Health secretary Jeremy Hunt paid a low-key visit to Banbury this week to hear more about the campaign to save services at the Horton Hospital.
He met Conservative candidate for North Oxfordshire, Victoria Prentis, who spoke of her concerns about proposals to change health services across the county.
Earlier this year Oxfordshire Clinical Commissioning Group launched the first part of a major consultation. Among the plans is to reduce the number of inpatient beds, create a central stroke unit in Oxford and make the midwife-led unit at the Horton permanent.
Mrs Prentis said she showed Mr Hunt the Horton hospital site and discussed her concerns about travel times to Oxford, population growth, traffic congestion and patient safety.
They also talked to local people and experienced part of the journey to Oxford.
Campaign group Keep the Horton General said it was not invited to the meeting.
Mrs Prentis said: “I have frequently discussed the future of the Horton with Mr Hunt and have invited him to visit the site for some time.
“I was very pleased he was able to do so. It was very helpful that he could come to Banbury in order to understand our concerns”
Meanwhile, local journalist and Horton campaigner Roseanne Edwards has confirmed she will stand as an Independent candidate for the 2017 General Election in Banbury on a Vote For The Horton ticket.

INFORMATION SHOWN →
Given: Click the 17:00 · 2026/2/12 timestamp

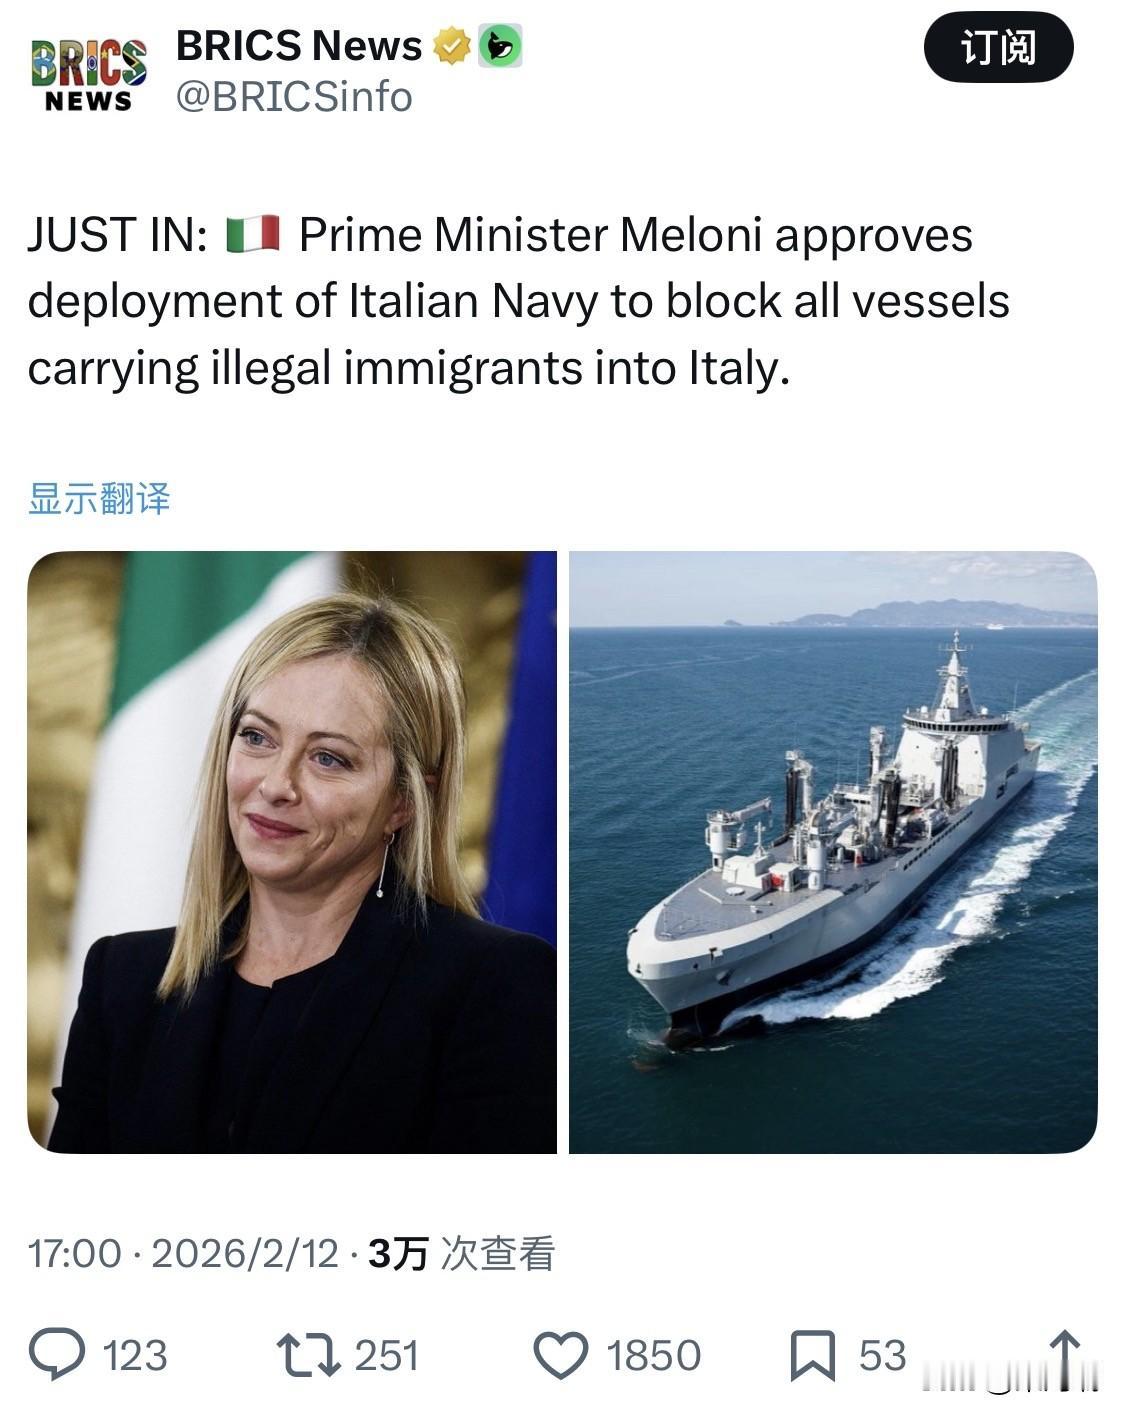Looking at the screenshot, I should click(x=183, y=1253).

PROBLEM SET →
1. Swap "Keep the Horton General" for "Save the Horton" in the article on the Horton Hospital, and give the passage starting with "Mrs Prentis said she" and going on through "for some time.".
2. Supply the next part of the article on the Horton Hospital campaign, picking up after its last sentence.
The lines are separate material, unrelated to the article on the Horton Hospital.

ANSWERS TO THE EXERCISE →
1.
Mrs Prentis said she showed Mr Hunt the Horton hospital site and discussed her concerns about travel times to Oxford, population growth, traffic congestion and patient safety.
They also talked to local people and experienced part of the journey to Oxford.
Campaign group Save the Horton said it was not invited to the meeting.
Mrs Prentis said: “I have frequently discussed the future of the Horton with Mr Hunt and have invited him to visit the site for some time.

2.
She said: “There is absolutely no reason why large, expanding communities of honest, hard-working taxpayers such as those in Banbury should lose the security of acute hospital services within reach of home.
“If our Horton services are not returned and protected – as directed by the Health Secretary in 2008 – lives will be lost.
“We cannot afford to allow that to happen. It is ‘do or die’ time.
Labour candidates for the North Oxfordshire, Stratford and Witney seats have also put the future of the Horton on their election agenda.
Laetisia Carter, who is standing in the Witney constituency, said: “The absence of an obstetrics
provision at the Horton puts mothers and their unborn children at risk, while a long journey to the John Radcliffe – on congested roads –threatens their welfare further.
“It is not right that mothers close to city centres receive better maternity provision than those in rural areas.”